4. Chapter Four
Chapter Four
CLARE
It had been one of the longest weeks of my life, and that was saying something because at least I wasn’t trapped in a cage by Jeremy.
No, this cage was of my own making, but the bars were just as tight. I hadn’t left my apartment. I’d texted my brother often because I knew he would turn up if he wasn’t convinced I was okay, and I’d blown off my so-called friends, saying I’d gone to visit my brother which no one would question.
I’d ordered takeout, bought random stuff for my fridge, but I’d barely eaten any of it. I knew I should call Anna, make an appointment to talk, but she might ring alarm bells, and I just wanted peace.
I glanced at the app on my phone when Jeffrey the doorman rang and, confused, because I wasn’t expecting any more food deliveries I would just throw away, I answered.
“Miss Newman? I have a Maddox Rourke here. He says he has an appointment but I have nothing in the diary.”
At the same time as I was speaking to Jeffrey, who was a lovely man, my phone flashed with a text message.
Not going away until you see me.
I froze, my heart pounding. Maddox was here? “Miss Newman?" Jeffrey's voice brought me back to the present. "Should I send him away?"
I wanted to say yes. Every instinct screamed at me to turn Maddox away, to stay safely hidden in my self-imposed isolation. But a tiny part of me, the part I'd been trying so hard to silence, longed to see him.
"It's...it's okay, Jeffrey. You can send him up," I heard myself say, my voice shaking slightly. I ended the call and stared at my phone, at Maddox's text. Not going away until you see me. The words both thrilled and terrified me.

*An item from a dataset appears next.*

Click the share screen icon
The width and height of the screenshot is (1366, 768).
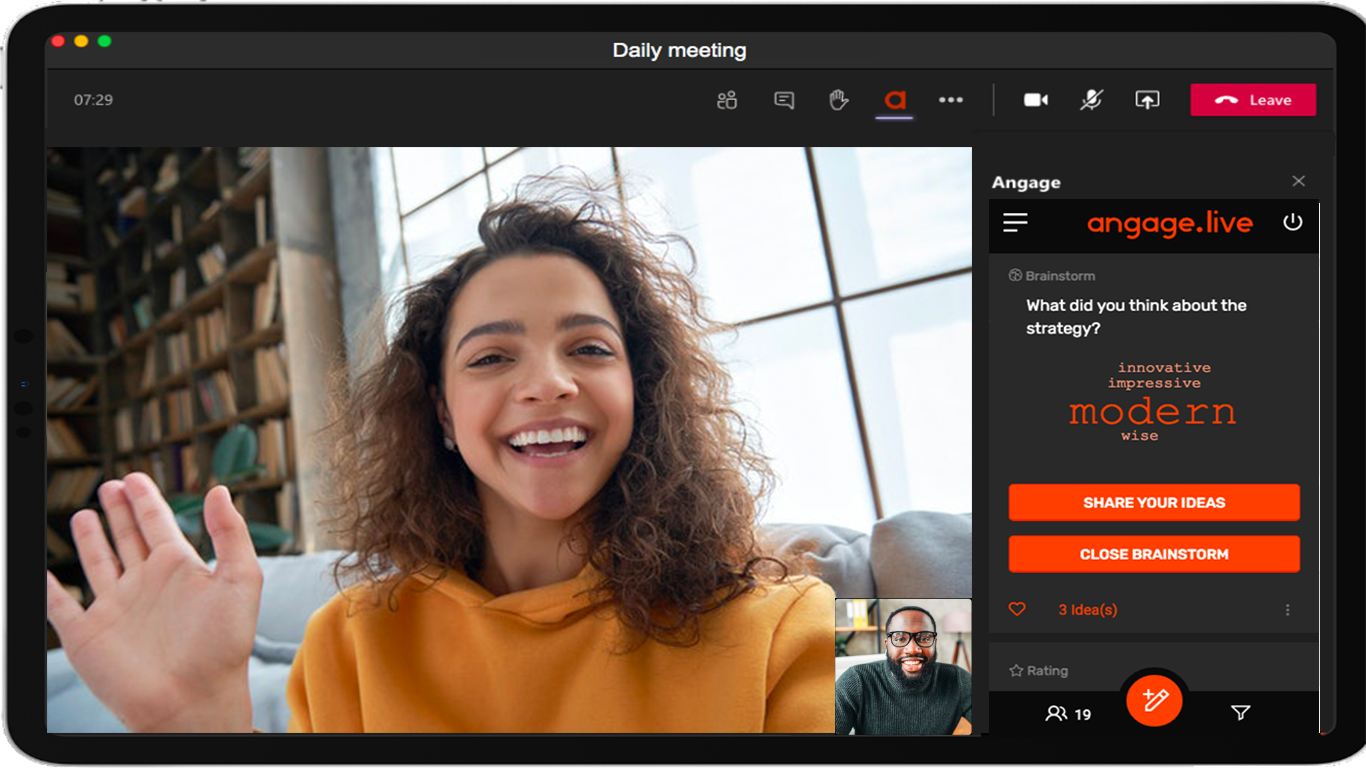pos(1147,100)
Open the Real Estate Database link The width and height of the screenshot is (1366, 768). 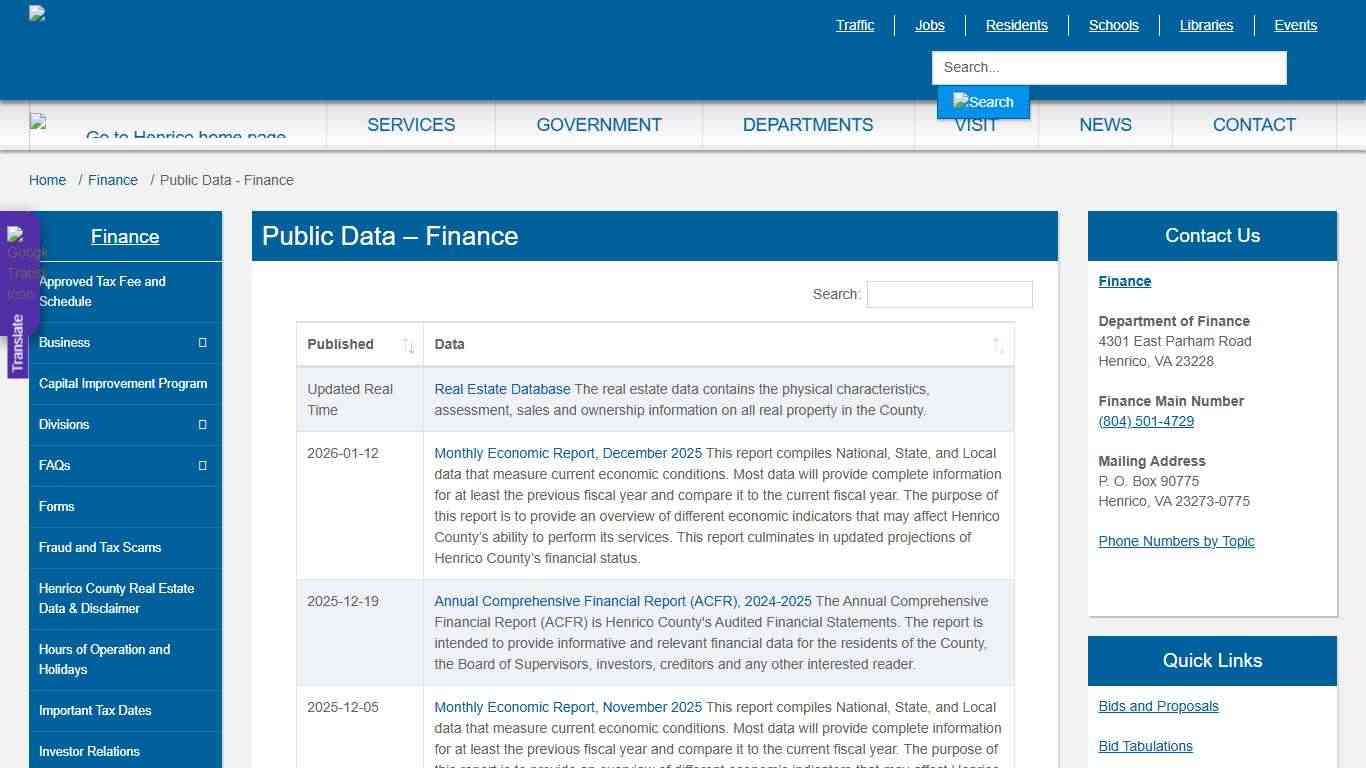click(501, 389)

Panic set in as I glanced around my apartment. I hadn't showered in days, a few dirty dishes were piled in the sink, and I was wearing ratty old sweatpants and a stained t-shirt. I couldn't let him see me like this.
I rushed to the bathroom, splashing water on my face, brushing my teeth, and running a brush through my tangled hair. I changed into clean leggings and an oversized sweater, my hands trembling as I heard the knock at the door.

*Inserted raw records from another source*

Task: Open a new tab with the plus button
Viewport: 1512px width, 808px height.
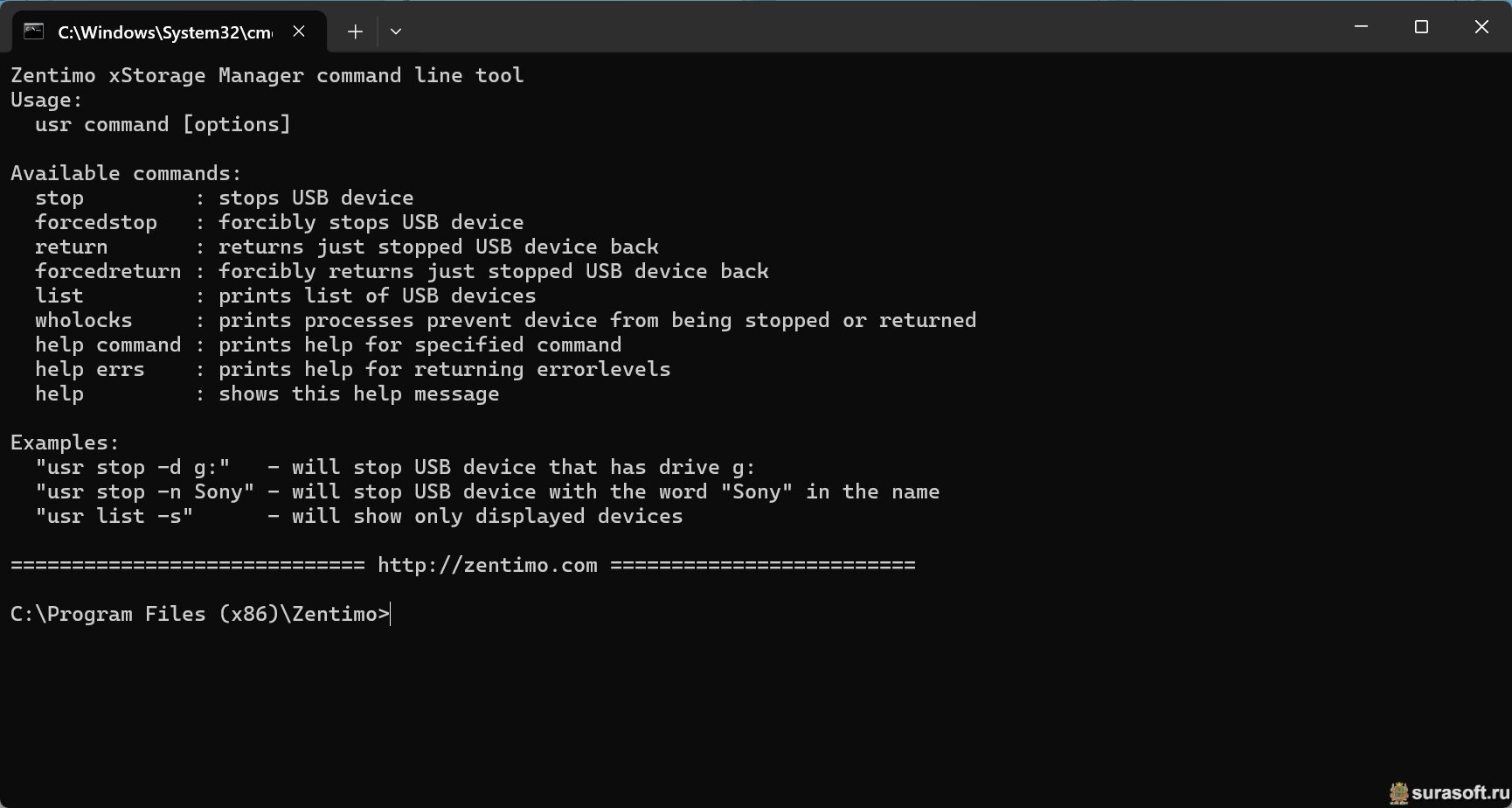Action: point(355,32)
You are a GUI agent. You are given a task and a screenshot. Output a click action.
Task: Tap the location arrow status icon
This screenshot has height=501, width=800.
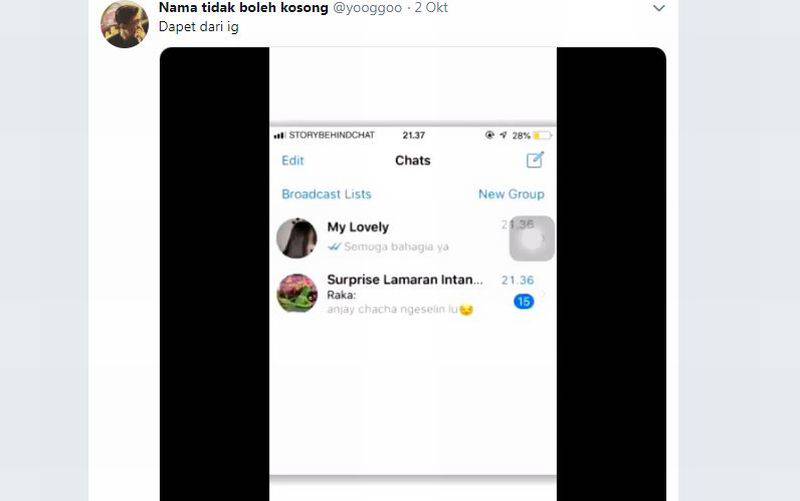pos(503,135)
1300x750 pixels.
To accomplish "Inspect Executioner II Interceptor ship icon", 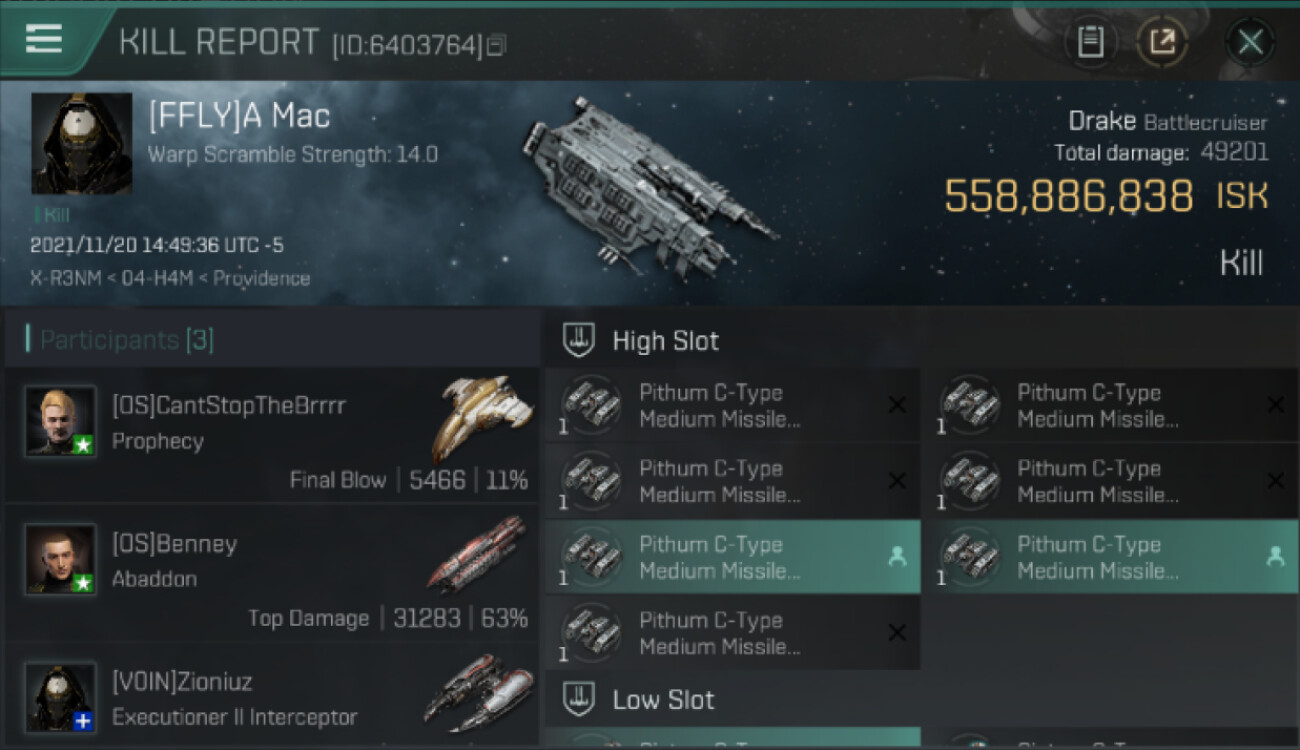I will click(477, 692).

Taking a deep breath, I opened it.
Maddox stood there, concern etched on his handsome face. "Clare," he said softly. "I'm sorry for showing up unannounced, but I wanted to make sure you were okay, and I guessed you would blow me off with a text message.” He took a step and because with his confidence and assurance he expected me to let him in, I caved and stepped back.
Maddox took a step closer, and I instinctively backed away. Hurt flashed in his eyes, but he didn't move any farther.
“I’m fine.”
He didn’t answer immediately but his eyes swept the apartment. "You don't have to pretend with me," he said gently. "I know you're struggling. I just want to help."
I felt tears pricking at my eyes and blinked them back furiously. "I don't need help. I'm handling things."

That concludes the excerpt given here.